„Pojednanie anglikanów z Rzymem było jednym z głównych celów Benedykta XVI, nie tylko
jako Papieża, ale już wcześniej jako prefekta Kongregacji Nauki Wiary – powiedział
po rezygnacji Ojca Świętego ks. Jeffrey Steenson, stojący na czele amerykańskiego
ordynariatu dla byłych anglikanów. – My, członkowie ordynariatu, jesteśmy w pewnym
sensie duchowymi synami Benedykta XVI” – dodał hierarcha, który przed nawróceniem
na katolicyzm był biskupem Kościoła episkopalnego w Stanach Zjednoczonych, czyli tamtejszej
gałęzi anglikanizmu. Wyraził on smutek byłych anglikanów z powodu abdykacji Papieża,
ale też głęboką radość z faktu, że ich konwersja to owoc jego wizji jedności katolików.
Historyczne
znaczenie pontyfikatu Benedykta XVI podkreślił też ks.
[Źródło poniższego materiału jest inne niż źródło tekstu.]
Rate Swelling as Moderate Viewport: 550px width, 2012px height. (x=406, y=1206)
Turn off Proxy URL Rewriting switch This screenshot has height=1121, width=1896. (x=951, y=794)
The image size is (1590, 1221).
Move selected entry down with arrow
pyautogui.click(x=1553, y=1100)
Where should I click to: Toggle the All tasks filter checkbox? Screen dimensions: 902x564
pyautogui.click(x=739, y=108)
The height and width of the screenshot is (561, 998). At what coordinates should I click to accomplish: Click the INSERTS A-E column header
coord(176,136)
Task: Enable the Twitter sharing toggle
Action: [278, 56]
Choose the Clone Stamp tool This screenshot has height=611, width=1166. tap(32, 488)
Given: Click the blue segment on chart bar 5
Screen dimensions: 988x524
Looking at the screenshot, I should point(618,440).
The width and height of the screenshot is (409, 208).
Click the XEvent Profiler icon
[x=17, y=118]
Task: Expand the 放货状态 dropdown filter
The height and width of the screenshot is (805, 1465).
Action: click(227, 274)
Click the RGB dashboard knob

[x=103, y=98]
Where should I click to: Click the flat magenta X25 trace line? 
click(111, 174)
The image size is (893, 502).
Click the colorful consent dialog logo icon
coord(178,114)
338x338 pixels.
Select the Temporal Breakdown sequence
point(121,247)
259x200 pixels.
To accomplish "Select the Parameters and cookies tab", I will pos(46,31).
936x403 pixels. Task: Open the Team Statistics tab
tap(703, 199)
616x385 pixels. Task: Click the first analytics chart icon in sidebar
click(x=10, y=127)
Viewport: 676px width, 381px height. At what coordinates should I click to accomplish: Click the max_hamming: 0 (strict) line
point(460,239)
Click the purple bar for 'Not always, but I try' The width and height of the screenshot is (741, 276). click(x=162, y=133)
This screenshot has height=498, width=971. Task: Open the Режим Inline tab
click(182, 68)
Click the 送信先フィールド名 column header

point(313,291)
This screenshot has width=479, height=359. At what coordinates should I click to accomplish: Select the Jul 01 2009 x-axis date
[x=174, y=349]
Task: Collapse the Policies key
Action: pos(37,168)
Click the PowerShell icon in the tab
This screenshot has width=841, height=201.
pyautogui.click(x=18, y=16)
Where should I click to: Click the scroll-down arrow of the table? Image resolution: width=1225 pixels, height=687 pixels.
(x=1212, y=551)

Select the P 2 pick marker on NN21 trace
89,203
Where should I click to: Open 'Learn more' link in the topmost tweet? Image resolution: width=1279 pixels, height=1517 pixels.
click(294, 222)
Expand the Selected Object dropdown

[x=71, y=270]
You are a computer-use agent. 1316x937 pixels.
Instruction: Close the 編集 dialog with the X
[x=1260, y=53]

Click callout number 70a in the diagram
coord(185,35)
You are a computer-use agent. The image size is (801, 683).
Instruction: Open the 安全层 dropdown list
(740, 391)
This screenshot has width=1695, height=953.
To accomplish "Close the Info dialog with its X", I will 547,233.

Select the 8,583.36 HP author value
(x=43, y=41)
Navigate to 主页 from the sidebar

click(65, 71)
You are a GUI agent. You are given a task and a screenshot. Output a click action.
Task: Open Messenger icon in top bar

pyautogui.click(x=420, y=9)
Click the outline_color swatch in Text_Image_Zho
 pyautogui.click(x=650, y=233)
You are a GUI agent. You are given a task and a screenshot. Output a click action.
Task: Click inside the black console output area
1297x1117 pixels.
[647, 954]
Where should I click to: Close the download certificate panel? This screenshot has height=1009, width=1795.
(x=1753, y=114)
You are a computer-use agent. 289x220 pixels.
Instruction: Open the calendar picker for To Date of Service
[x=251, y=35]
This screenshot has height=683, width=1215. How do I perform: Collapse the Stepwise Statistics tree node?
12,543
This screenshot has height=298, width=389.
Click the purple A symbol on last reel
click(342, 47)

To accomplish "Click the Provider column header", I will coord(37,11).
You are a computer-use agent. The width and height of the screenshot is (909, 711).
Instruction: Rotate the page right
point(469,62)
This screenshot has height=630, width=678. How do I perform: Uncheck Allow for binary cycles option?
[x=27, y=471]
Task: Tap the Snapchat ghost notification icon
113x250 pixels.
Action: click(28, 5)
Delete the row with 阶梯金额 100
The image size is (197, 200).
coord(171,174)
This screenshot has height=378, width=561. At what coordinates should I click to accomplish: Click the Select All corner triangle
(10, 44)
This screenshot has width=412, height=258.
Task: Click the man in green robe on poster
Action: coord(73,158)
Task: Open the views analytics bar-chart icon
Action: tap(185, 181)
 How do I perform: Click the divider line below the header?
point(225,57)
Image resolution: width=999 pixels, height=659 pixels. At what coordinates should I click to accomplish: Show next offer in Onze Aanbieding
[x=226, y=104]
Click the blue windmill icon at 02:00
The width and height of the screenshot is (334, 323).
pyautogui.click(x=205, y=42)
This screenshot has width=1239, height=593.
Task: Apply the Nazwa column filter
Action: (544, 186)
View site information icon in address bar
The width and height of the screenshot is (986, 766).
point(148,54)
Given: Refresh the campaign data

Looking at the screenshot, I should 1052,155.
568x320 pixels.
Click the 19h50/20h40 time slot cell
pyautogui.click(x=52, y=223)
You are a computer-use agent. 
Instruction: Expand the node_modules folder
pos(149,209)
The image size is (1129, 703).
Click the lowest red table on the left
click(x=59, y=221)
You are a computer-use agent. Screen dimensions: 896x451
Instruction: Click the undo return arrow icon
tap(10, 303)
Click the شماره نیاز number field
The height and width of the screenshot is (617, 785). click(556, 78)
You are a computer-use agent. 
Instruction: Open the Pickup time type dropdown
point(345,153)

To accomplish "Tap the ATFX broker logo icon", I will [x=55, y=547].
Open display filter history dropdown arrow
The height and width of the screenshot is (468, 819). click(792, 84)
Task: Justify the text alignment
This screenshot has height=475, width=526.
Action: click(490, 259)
Keith Newton, który kieruje
brytyjskim ordynariatem dla byłych anglikanów. On również przed przejściem na katolicyzm
był anglikańskim biskupem. „Mamy szczególne powody, by dziękować Bogu za ten pontyfikat,
bo przez konstytucję apostolską Anglicanorum coetibus otworzył drogę anglikanom
do pełnej jedności z Kościołem katolickim” – powiedział duchowny.